Aziz fiel sein eigener Anteil an dieser Bluttat zu: Er musste seinen Vater begraben. Bis eintausendfünfhundertsiebenundsechzig errichtete er für Ataga Khan ein Mausoleum bei der Hazrat Nizamuddin Dargah. Das Grabmal des Ataga Khan aus rotem Sandstein steht noch immer daneben.
Fast sechs Jahrzehnte später bereitete Aziz den benachbarten Platz schon für sich selbst vor. Bis eintausendsechshundertvierundzwanzig war der Saal aus weißem Marmor fertig. In seinen Gittern und Säulen erkennen Forschende Ähnlichkeiten mit Bauten aus Gujarat, der Provinz, die Aziz lange verwaltete. Dort, in Ahmedabad, starb er auch. Seine sterblichen Überreste wurden durch das halbe Land nach Delhi gebracht und in dem vorbereiteten Mausoleum beigesetzt.
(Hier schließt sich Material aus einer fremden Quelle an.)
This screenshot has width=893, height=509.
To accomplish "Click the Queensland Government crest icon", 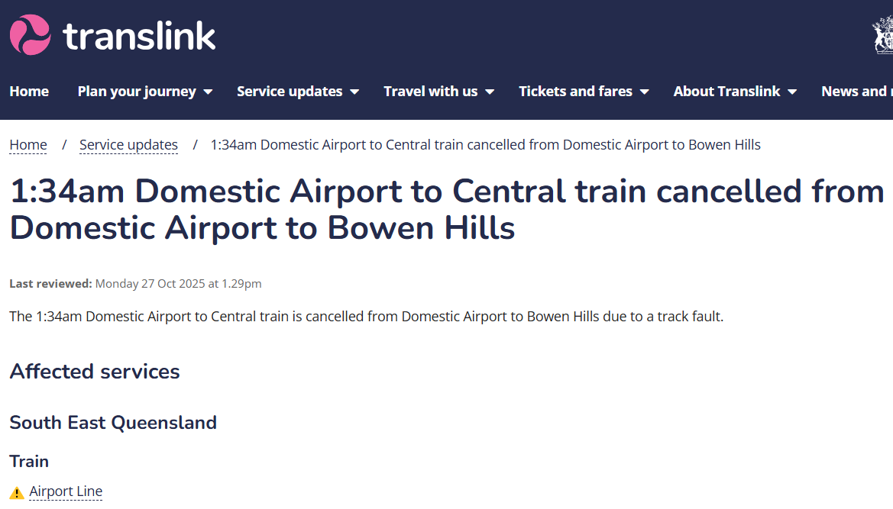I will click(x=883, y=36).
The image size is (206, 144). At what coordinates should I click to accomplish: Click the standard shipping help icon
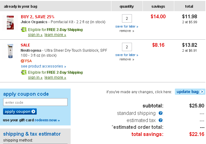click(160, 113)
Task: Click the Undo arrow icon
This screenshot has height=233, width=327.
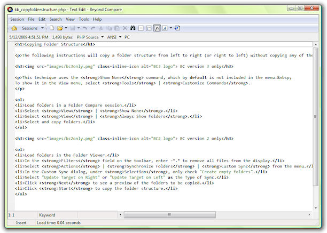Action: pos(85,28)
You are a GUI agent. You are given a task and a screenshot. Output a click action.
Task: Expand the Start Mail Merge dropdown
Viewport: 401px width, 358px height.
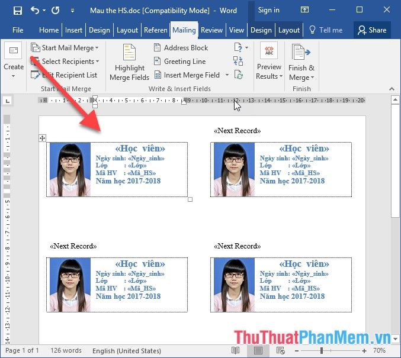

Vierundsechzig Säulen überdecken das Grab eines Mannes, dessen sterbliche Überreste nach seinem Tod aus Gujarat zu seinem Vater zurückgebracht wurden. Das Grabmal des Ataga Khan aus rotem Sandstein steht weiterhin wenige Schritte vom weißen Saal seines Sohnes entfernt.
Praktisch vor Ort
Zugang von außen bei Tageslicht; die Öffnung des Hofs kann von lokalen Beschränkungen und Veranstaltungen abhängen.
Geprüft: 28. Juni 2026. Prüfe vor dem Besuch die offizielle Quelle.Betrachten Sie den Pavillon von verschiedenen Seiten: Die Dichte der Säulen und das Licht zwischen ihnen verändern den Raum mit jedem Schritt. Verwechseln Sie das benachbarte Grab Ghalibs nicht mit den Bestattungen im Saal.